-- WORK REQUIRED --
Find "Given: Click the muatool process icon" below and begin at its line; stop after the line with "Click the 'Vald period' table row". Output those lines exactly, without pictures.

-- EXTRACTED INFORMATION --
_ _ _ _ _
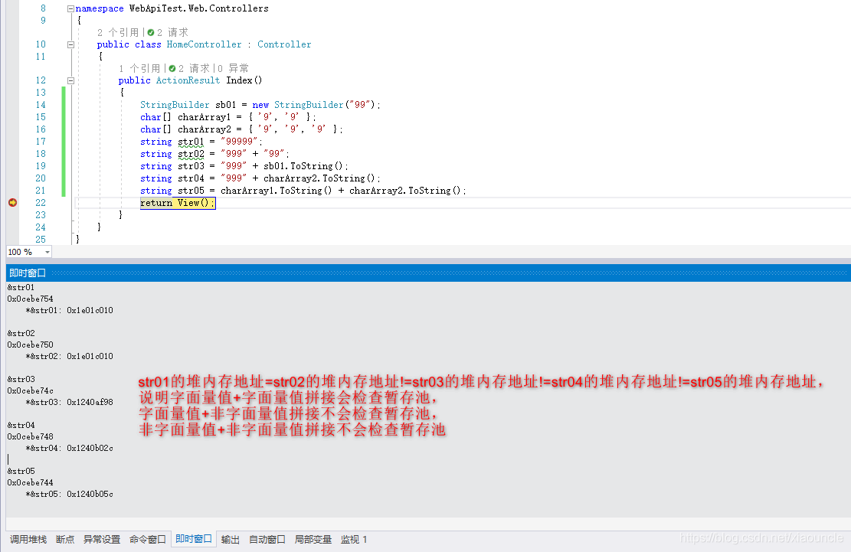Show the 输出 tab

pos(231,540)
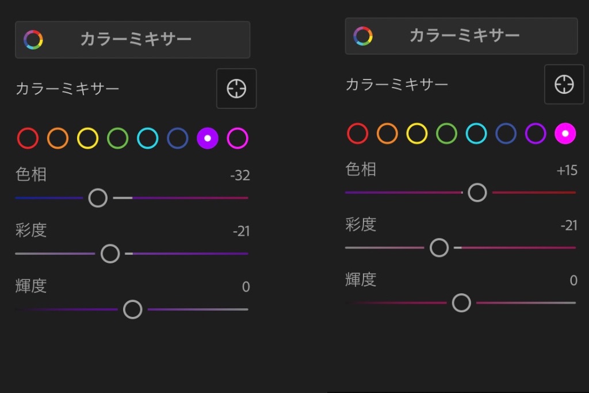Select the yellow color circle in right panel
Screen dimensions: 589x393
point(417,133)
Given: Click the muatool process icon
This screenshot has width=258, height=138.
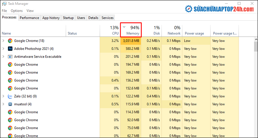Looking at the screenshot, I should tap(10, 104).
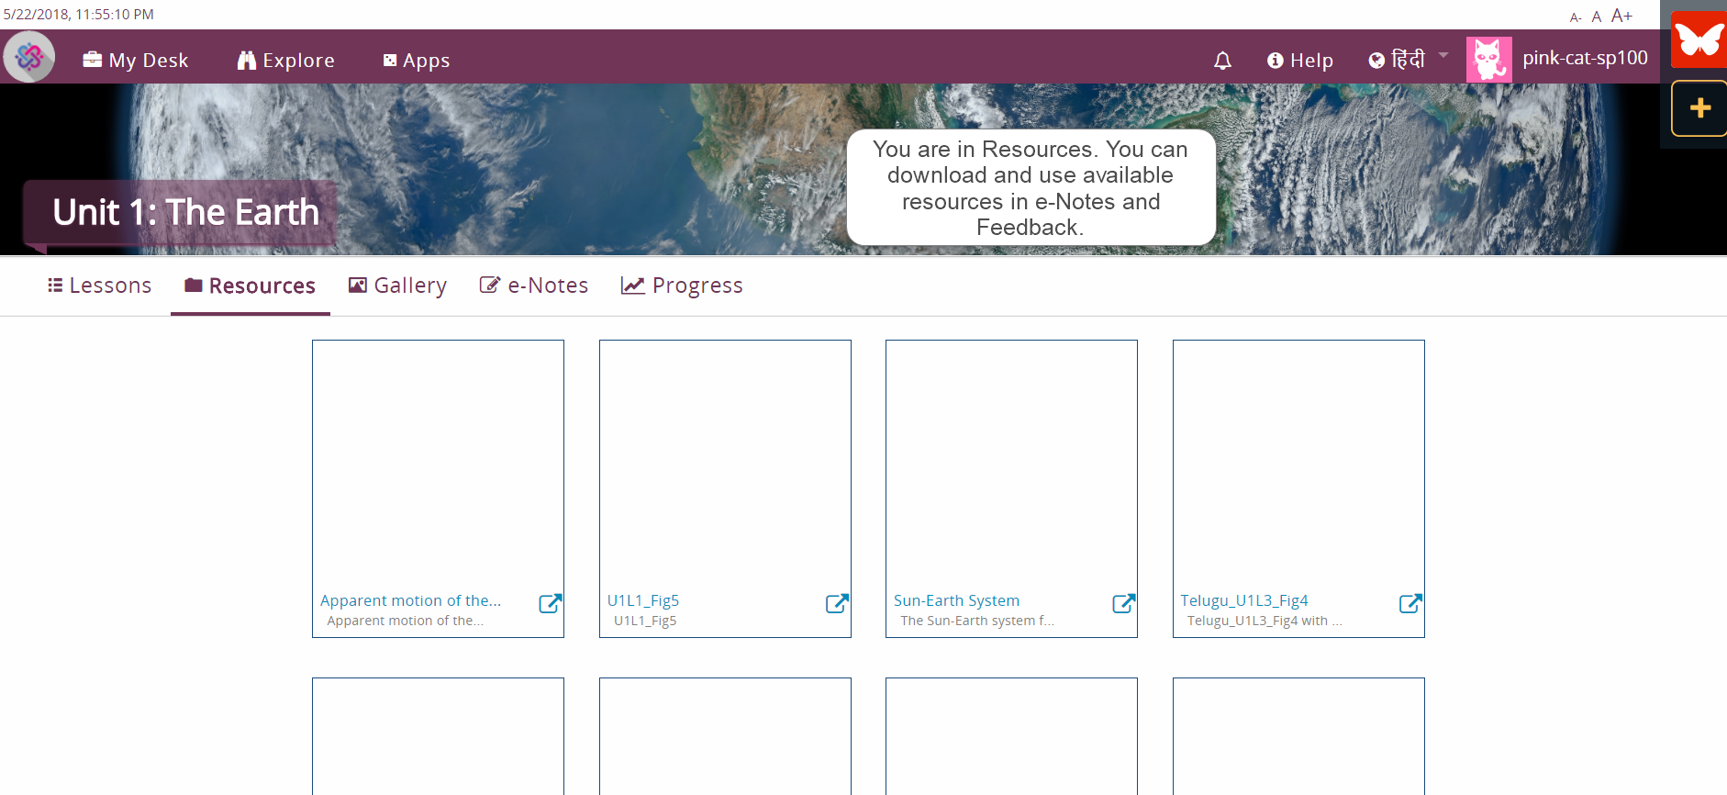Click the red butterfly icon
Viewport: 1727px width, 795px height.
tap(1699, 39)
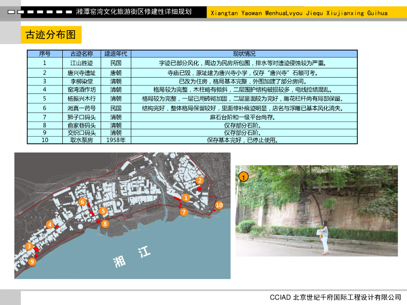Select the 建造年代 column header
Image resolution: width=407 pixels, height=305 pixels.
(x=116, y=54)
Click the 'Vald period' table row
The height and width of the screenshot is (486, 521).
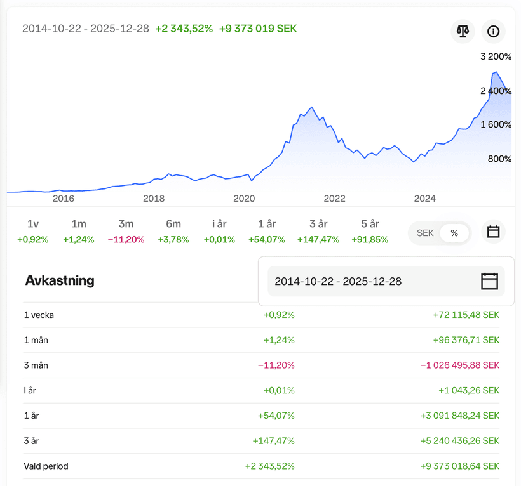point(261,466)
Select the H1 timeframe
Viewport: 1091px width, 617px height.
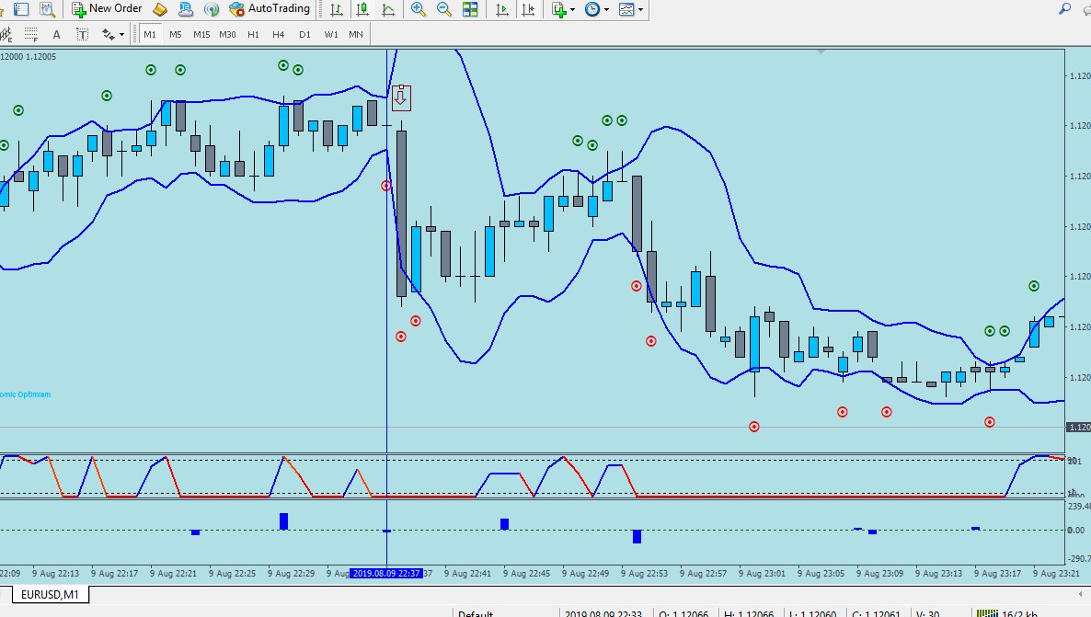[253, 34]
_ _ _ _ _
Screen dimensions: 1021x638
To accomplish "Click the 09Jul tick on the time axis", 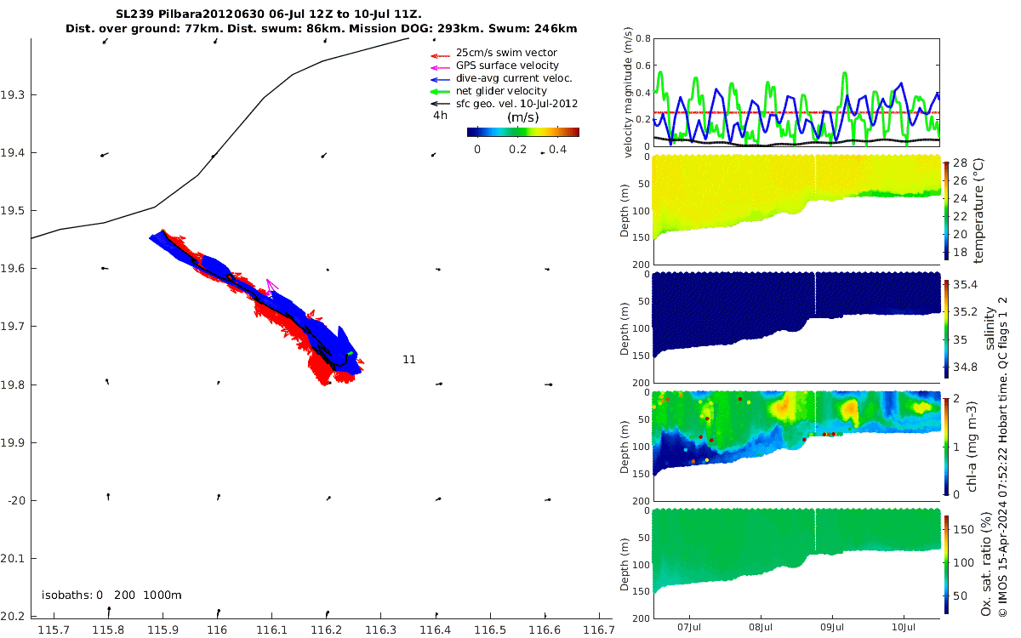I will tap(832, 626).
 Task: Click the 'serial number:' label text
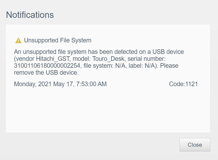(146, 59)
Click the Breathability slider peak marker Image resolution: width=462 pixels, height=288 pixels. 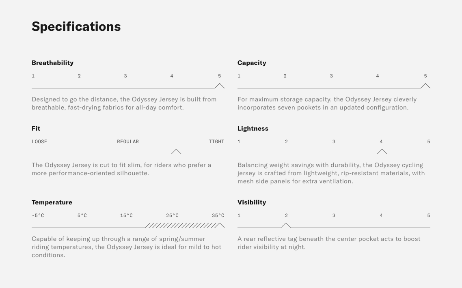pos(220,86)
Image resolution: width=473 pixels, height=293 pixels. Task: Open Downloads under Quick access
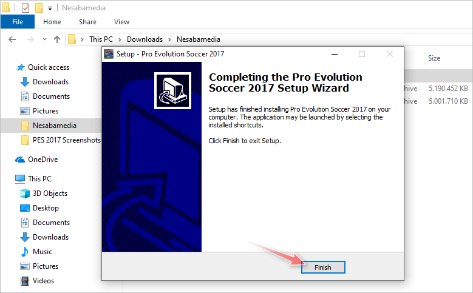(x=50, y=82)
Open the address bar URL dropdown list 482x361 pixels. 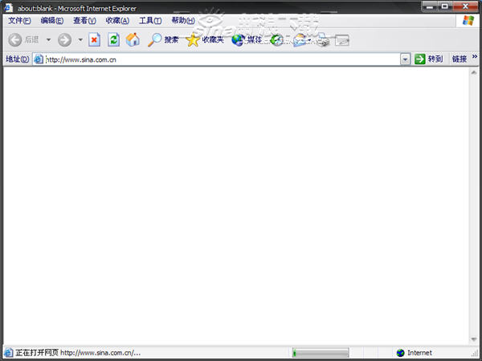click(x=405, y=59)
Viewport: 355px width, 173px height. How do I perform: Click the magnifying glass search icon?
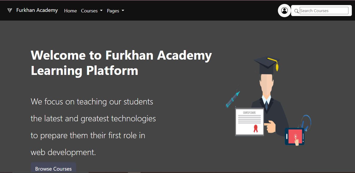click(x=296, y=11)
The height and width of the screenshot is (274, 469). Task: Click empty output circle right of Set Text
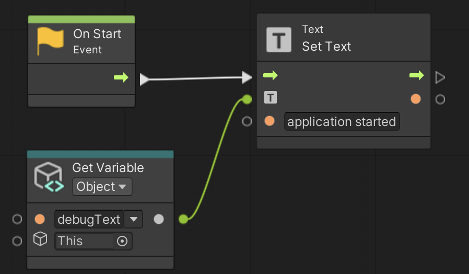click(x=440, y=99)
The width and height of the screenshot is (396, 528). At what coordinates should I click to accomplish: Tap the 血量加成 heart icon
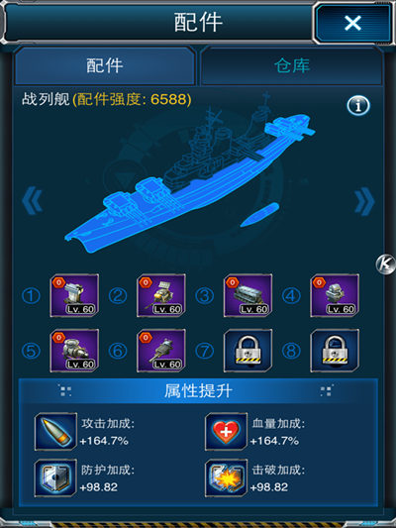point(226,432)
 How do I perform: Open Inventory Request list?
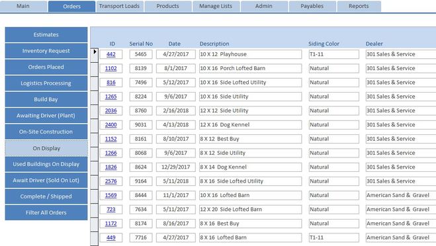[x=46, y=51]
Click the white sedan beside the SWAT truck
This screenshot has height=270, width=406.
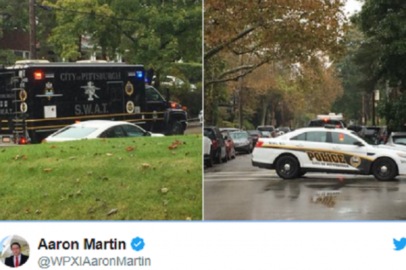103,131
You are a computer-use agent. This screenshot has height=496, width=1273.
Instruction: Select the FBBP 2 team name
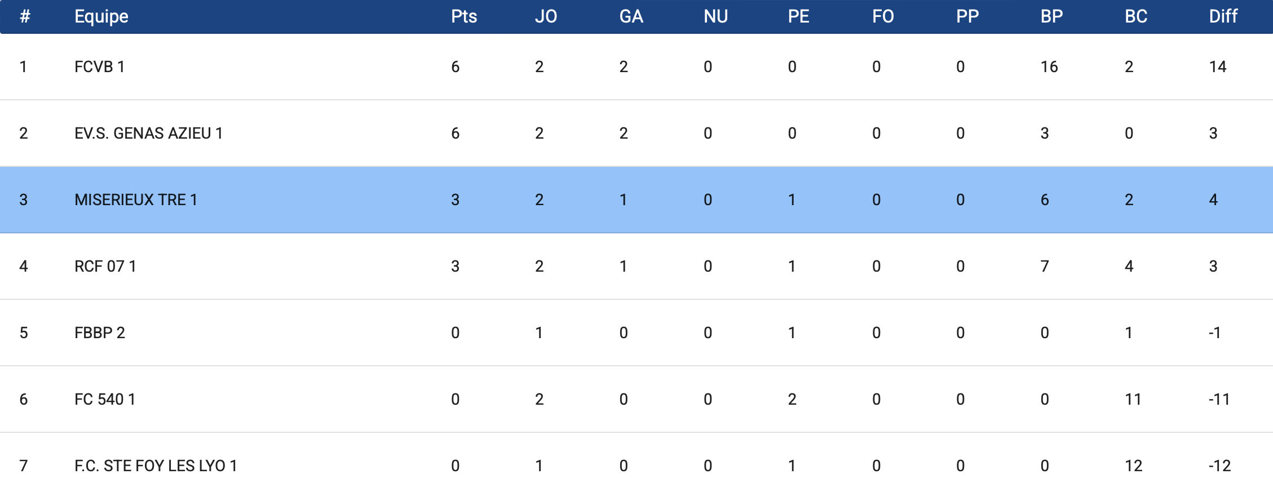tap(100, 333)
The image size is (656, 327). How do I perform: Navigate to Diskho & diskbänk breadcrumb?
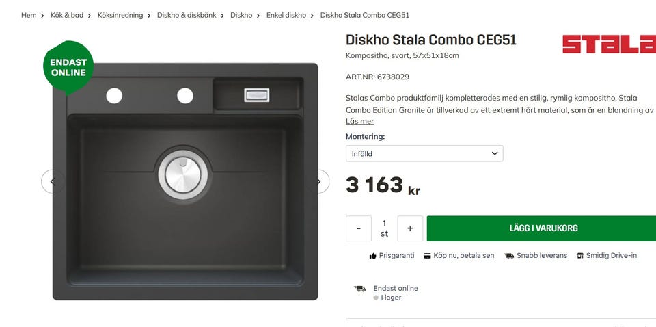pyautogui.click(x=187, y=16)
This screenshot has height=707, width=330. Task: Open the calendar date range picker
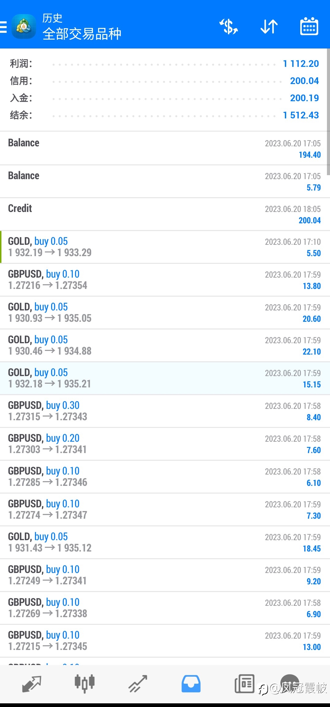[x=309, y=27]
_ _ _ _ _
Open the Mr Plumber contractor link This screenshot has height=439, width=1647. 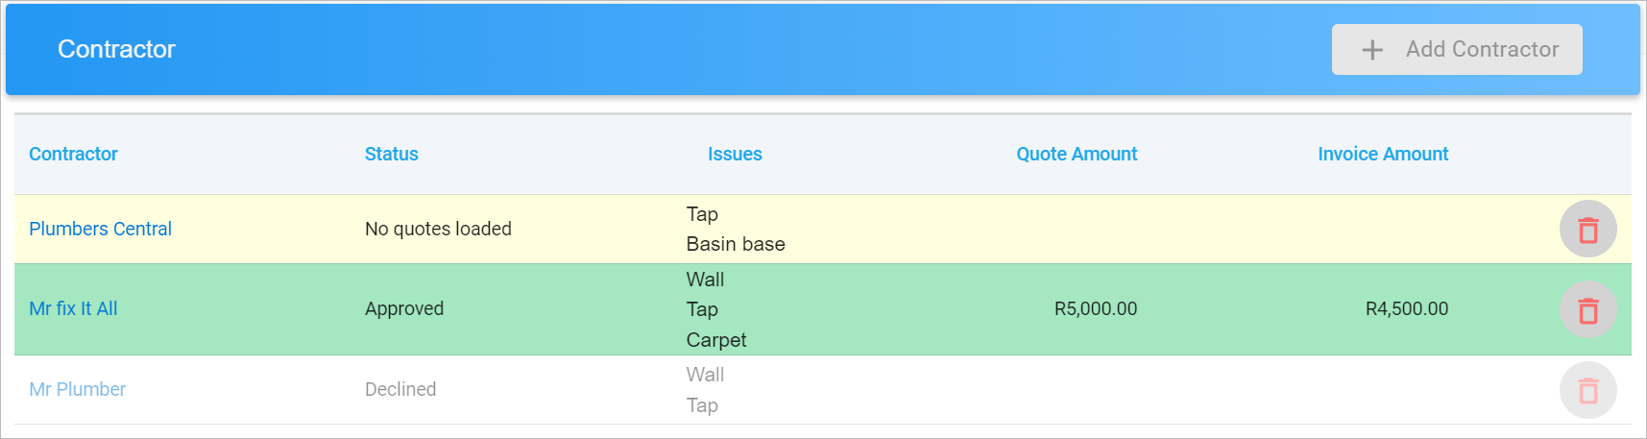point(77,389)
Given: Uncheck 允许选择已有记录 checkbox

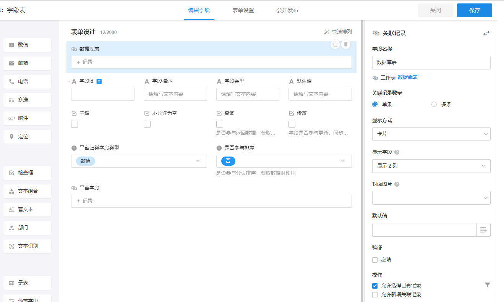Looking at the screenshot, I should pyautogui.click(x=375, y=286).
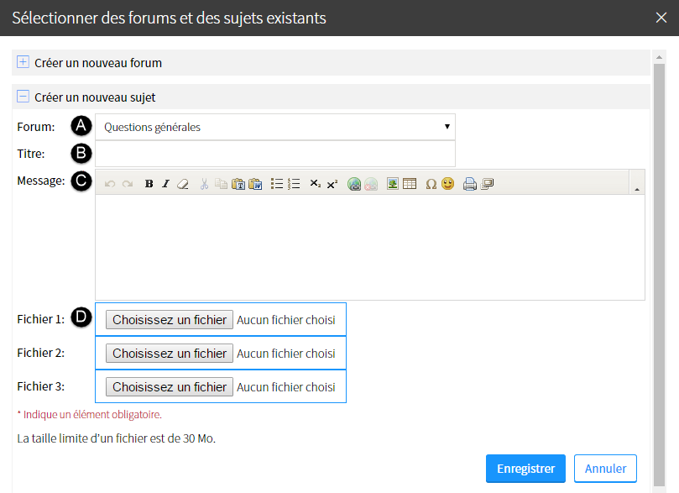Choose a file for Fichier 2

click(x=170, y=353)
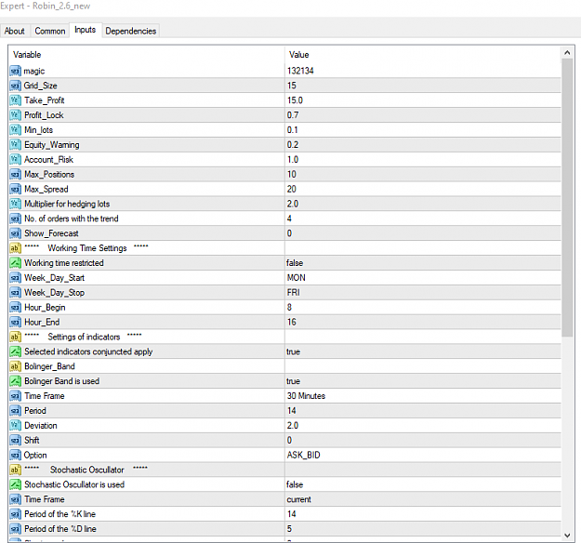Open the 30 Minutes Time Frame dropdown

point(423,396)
_ _ _ _ _
-- ANSWER FOR THIS EXERCISE --
Given: Click the muatool process icon
This screenshot has width=258, height=138.
Looking at the screenshot, I should tap(10, 104).
Click the red butterfly icon
Viewport: 1727px width, 795px height.
tap(1699, 39)
Select the 建造年代 column header
Image resolution: width=407 pixels, height=305 pixels.
(x=116, y=54)
Click the 'Vald period' table row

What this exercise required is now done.